Dari 110 peserta dipilih sekitar 20 orang untuk tampil di babak kedua, dan harus menampilkan pembacaan puisi pilihan. Peserta didik kami harus bisa berlapang dada karena tidak bisa masuk ke babak 20 besar. Kecewa? Mungkin iya. Tapi seperti yang saya katakan tadi, kalah menang harus tetap semangat. Kami keluar ruangan dengan senyuman terukir di wajah. Sebuah pengalaman baru telah terekam di benak kami semua. Sebelum bertolak ke Sampang, kami sempatkan keliling halaman kampus untuk menambah inspirasi dan pengetahuan, karena secara kebetulan hujan turun dengan begitu lebat. Kami menganggap hujan itu adalah Rahmat dari Allah.

* _BAGIAN DATA_:
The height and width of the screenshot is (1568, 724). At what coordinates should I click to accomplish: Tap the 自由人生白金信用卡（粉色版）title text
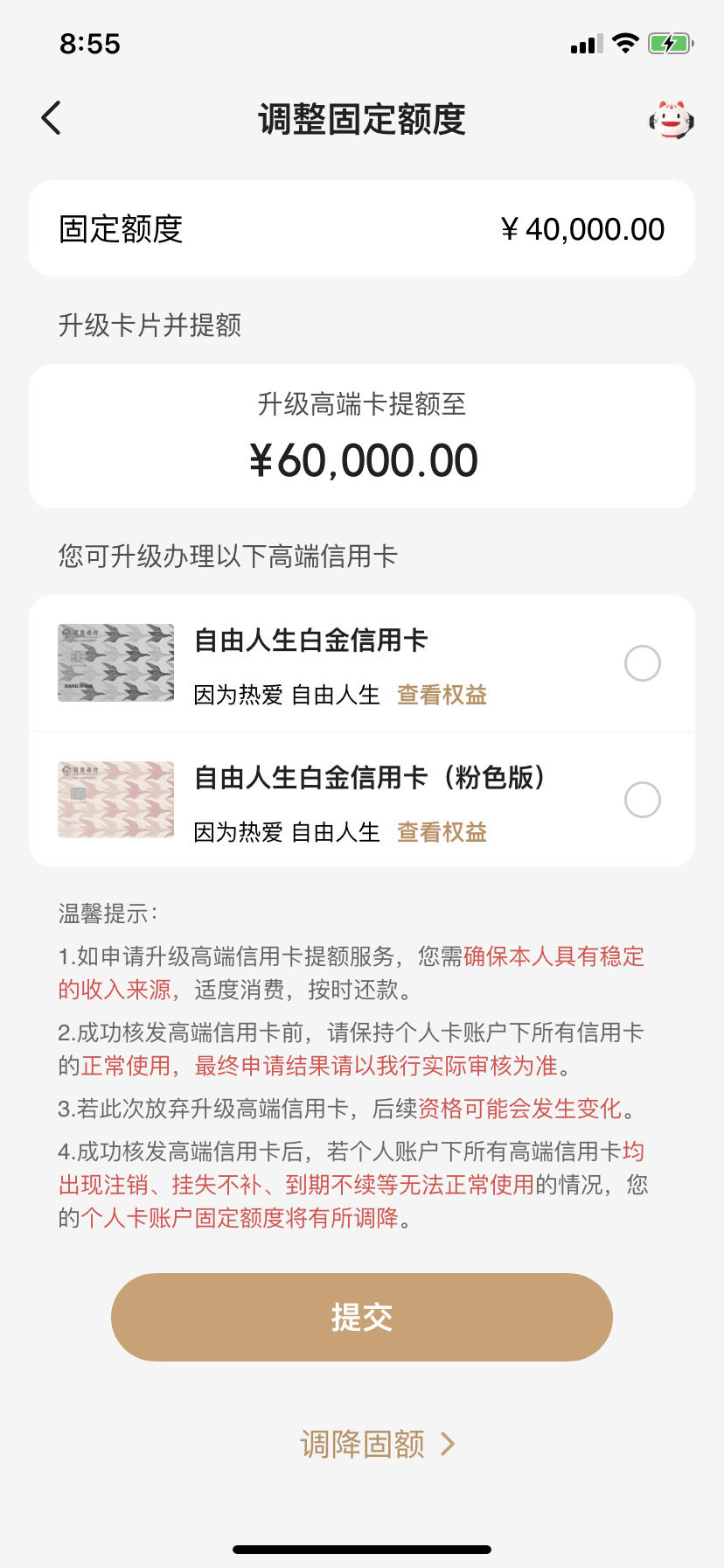click(x=370, y=777)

* _PERMINTAAN TERTULIS A_: Salin persis bagian dari teks yang diberikan, yang dibuka dengan kata-kata berisi "Dari 110 peserta" dan ditutup dengan "Rahmat dari Allah.".
* _PERMINTAAN TERTULIS B_: Menurut teks yang diberikan, berapa orang yang dipilih untuk tampil di babak kedua?

* _JAWABAN LENGKAP A_:
Dari 110 peserta dipilih sekitar 20 orang untuk tampil di babak kedua, dan harus menampilkan pembacaan puisi pilihan. Peserta didik kami harus bisa berlapang dada karena tidak bisa masuk ke babak 20 besar. Kecewa? Mungkin iya. Tapi seperti yang saya katakan tadi, kalah menang harus tetap semangat. Kami keluar ruangan dengan senyuman terukir di wajah. Sebuah pengalaman baru telah terekam di benak kami semua. Sebelum bertolak ke Sampang, kami sempatkan keliling halaman kampus untuk menambah inspirasi dan pengetahuan, karena secara kebetulan hujan turun dengan begitu lebat. Kami menganggap hujan itu adalah Rahmat dari Allah.

* _JAWABAN LENGKAP B_: Sekitar 20 orang dari 110 peserta.